Am Donnerstag, 10. April 2014, 17:51:26 schrieb Michael Schuerig:
> On Thursday 10 April 2014 15:15:02 Duncan wrote:
> > Meanwhile (2), given the existence of those tested backups, there's
> > yet  another way to accomplish things.  Simply restore from the
> > backups the same way you would if the working copy went down and you
> > had to restore it, only restore to the new device instead of the old
> > one.  =:^)
> 
> As the OP, let me insist that I have multiple backups. However and
> unfortunately, those backups do not contain the snapshots that I'd like
> to preserve when exchanging the disk. What makes the case complicate is
> not the question how to preserve and copy the current data; it's how to
> retain the historic data embodied in snapshots.
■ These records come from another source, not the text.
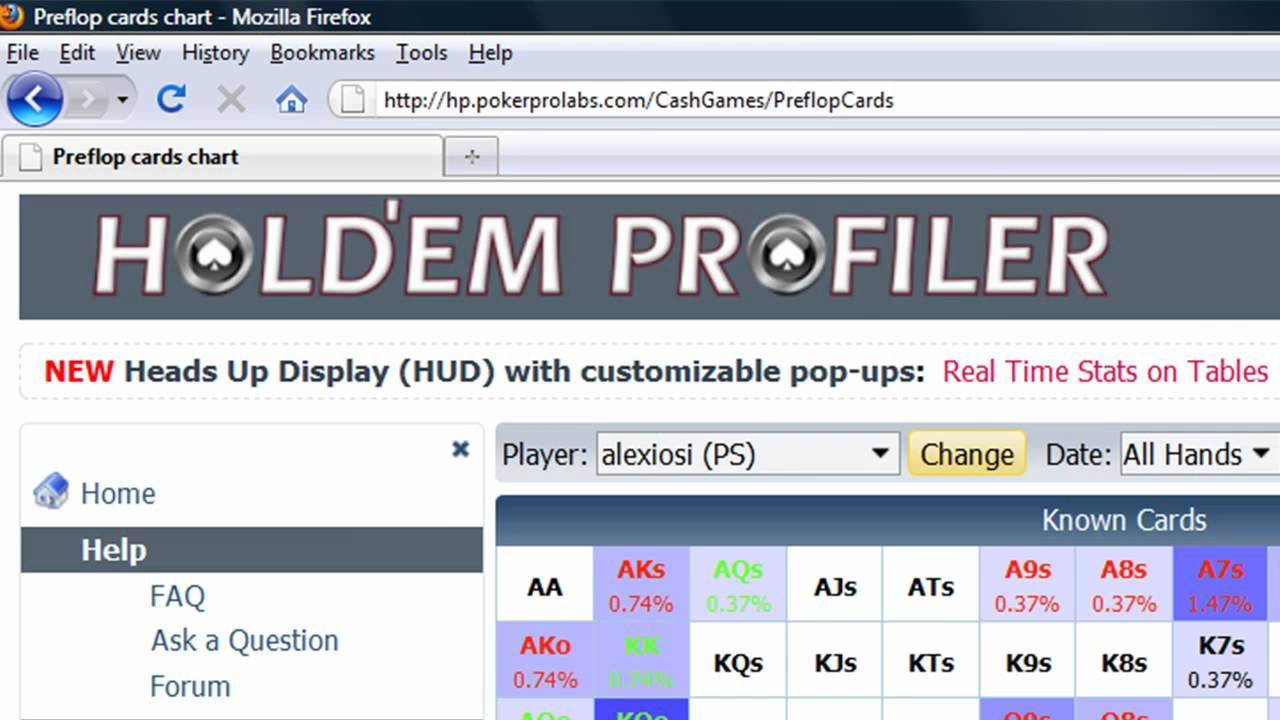Close the sidebar panel with X icon
This screenshot has width=1280, height=720.
(460, 449)

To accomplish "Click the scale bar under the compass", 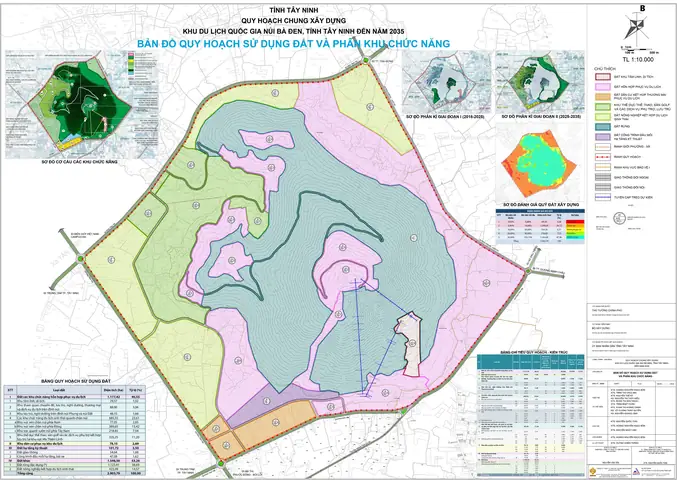I will (638, 51).
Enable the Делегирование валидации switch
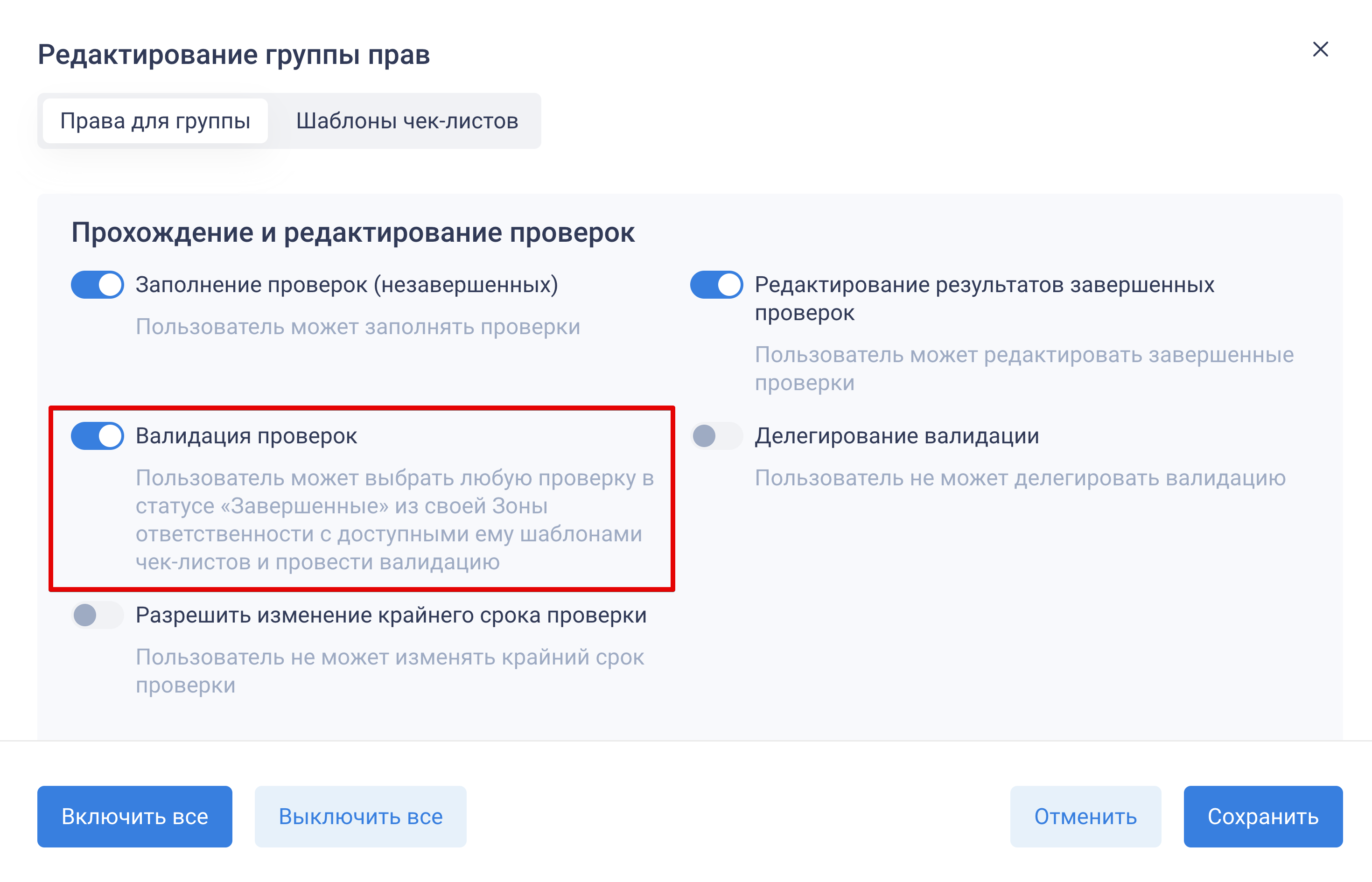The width and height of the screenshot is (1372, 882). pos(716,436)
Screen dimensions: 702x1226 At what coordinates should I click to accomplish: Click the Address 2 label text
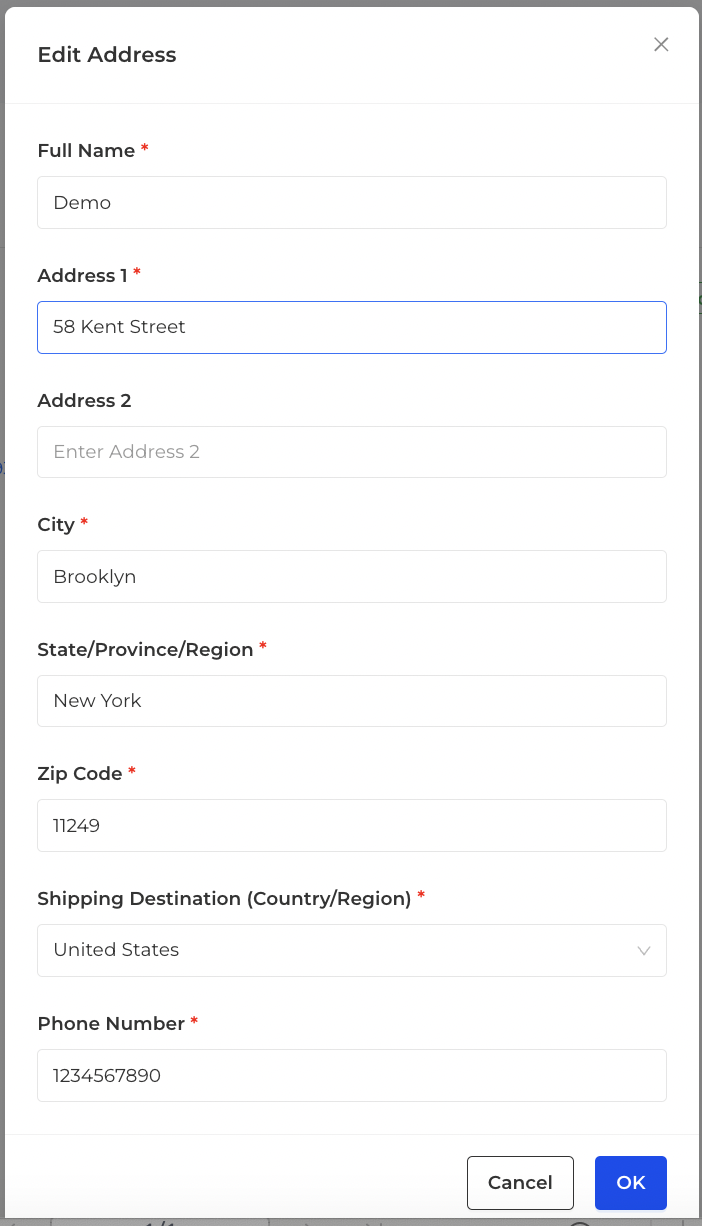(x=84, y=400)
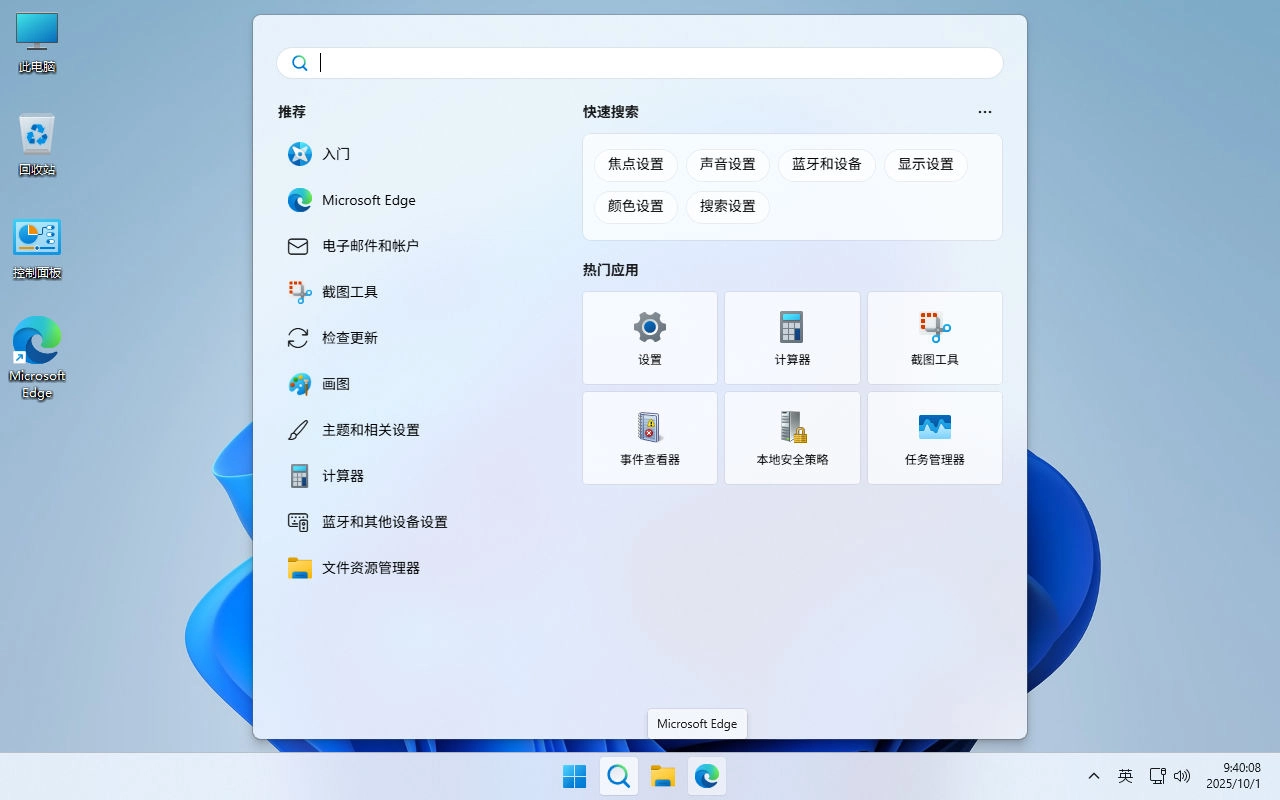Screen dimensions: 1280x800
Task: Open the 事件查看器 tile
Action: (649, 437)
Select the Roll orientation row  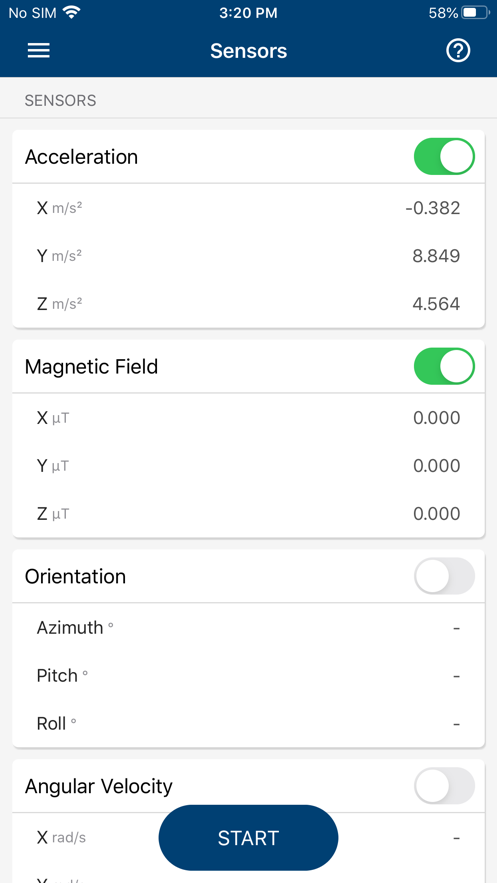(248, 723)
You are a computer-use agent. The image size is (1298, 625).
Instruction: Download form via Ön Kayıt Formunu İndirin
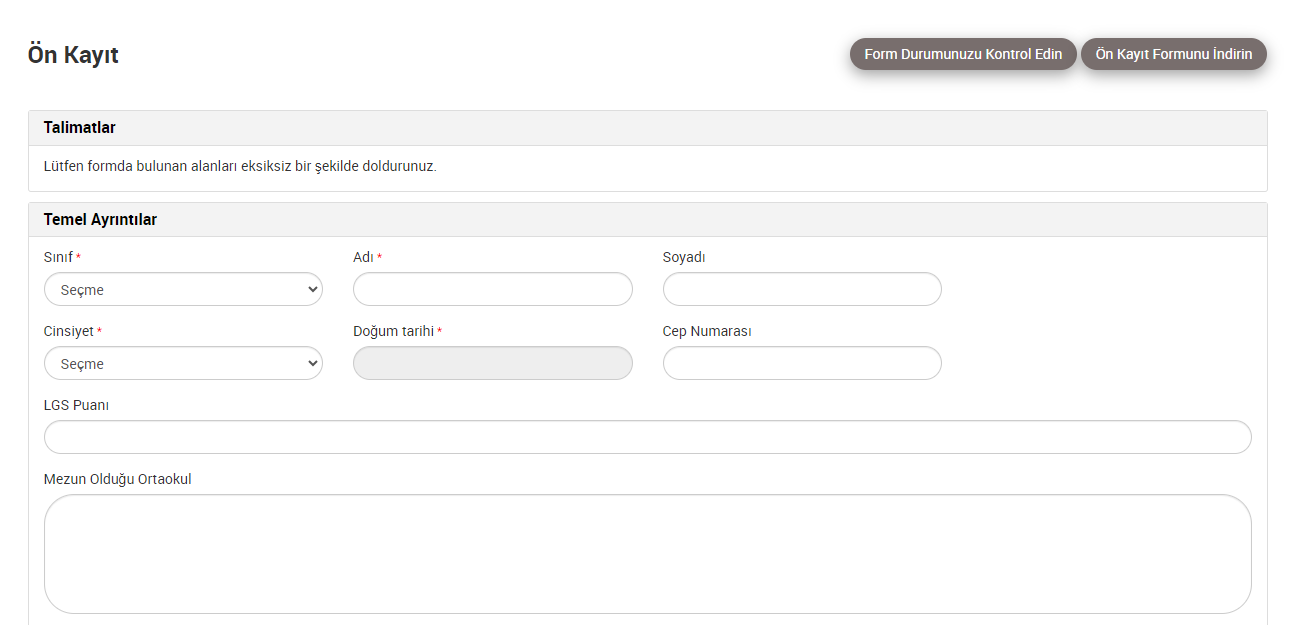(1173, 54)
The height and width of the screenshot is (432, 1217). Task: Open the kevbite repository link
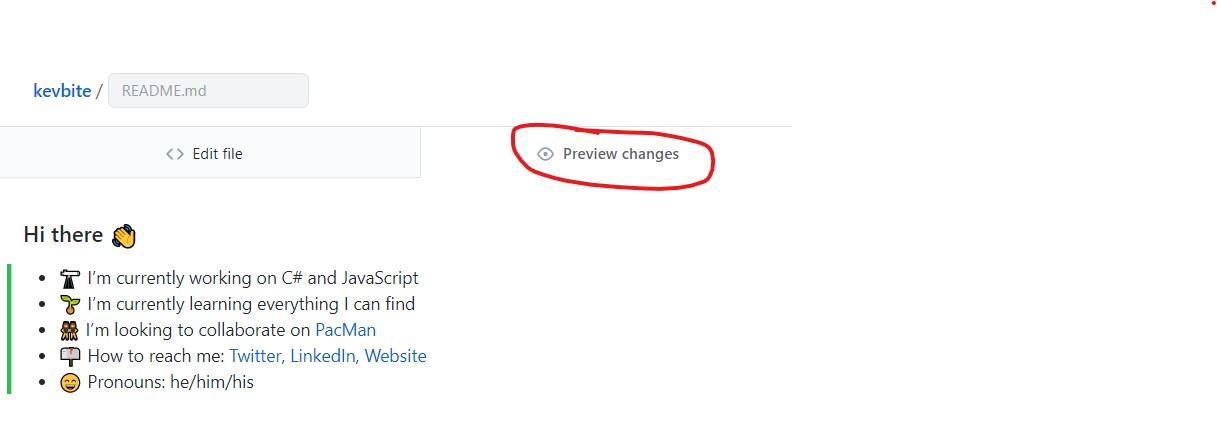62,90
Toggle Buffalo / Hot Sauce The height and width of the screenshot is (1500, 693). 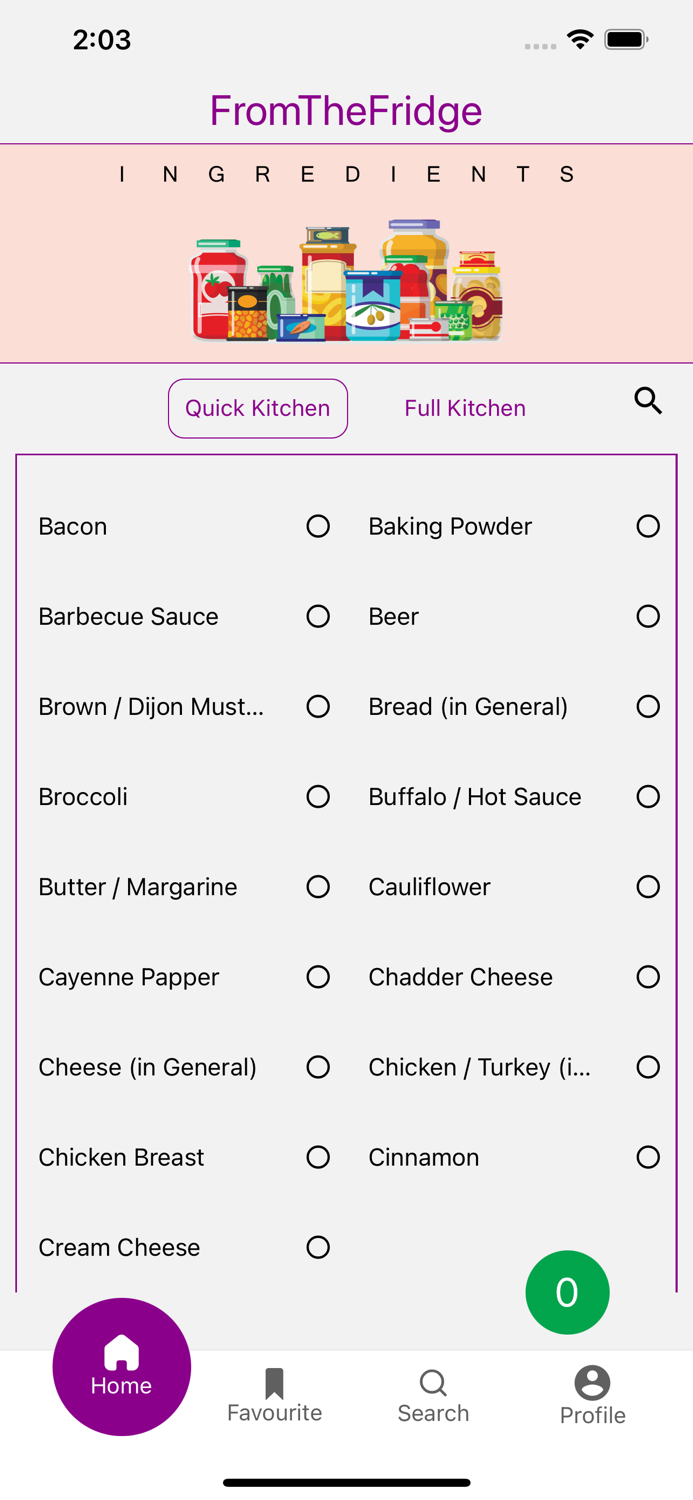[x=648, y=797]
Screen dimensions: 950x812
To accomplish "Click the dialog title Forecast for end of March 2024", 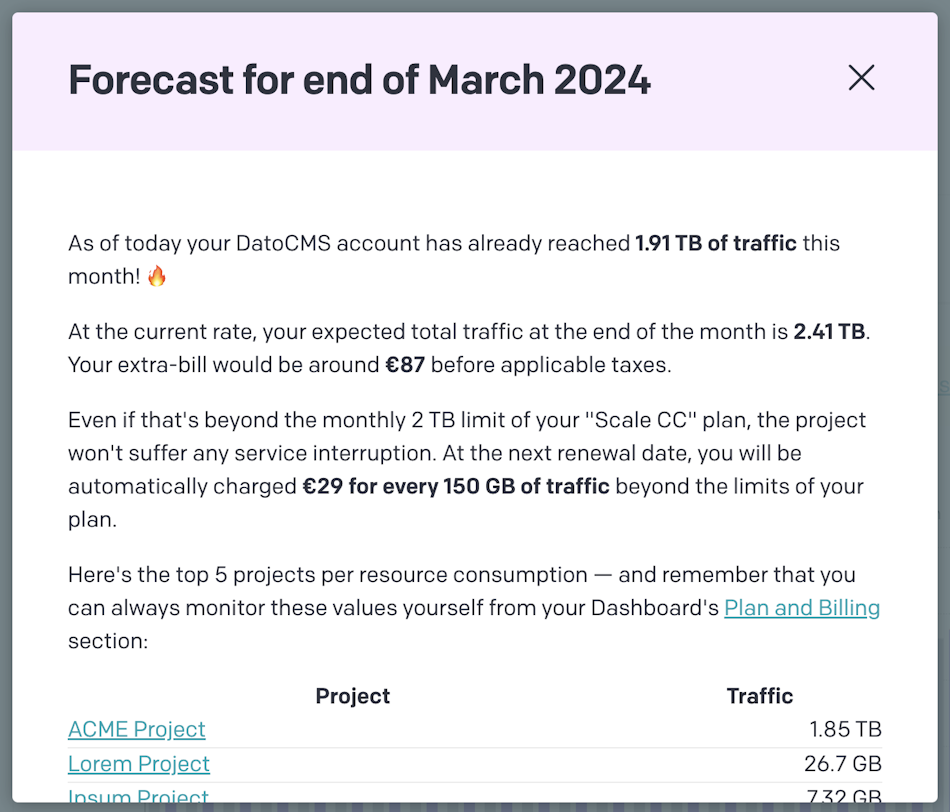I will click(358, 79).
Well I think this is scriptable – although this would be some work.

Like this – pseudo shell code without verifying exact argument order:

- for each subvolume create according subvolume in destination
- for each snapshot – from oldest to newest:
  - rsync / btrfs send snapshot
  - snapshot with same name
  - rsync next newer snapshot


I have snapshots on backup drive… so I´d probably ditch snapshots on 
production side… but if you want them… thats another idea.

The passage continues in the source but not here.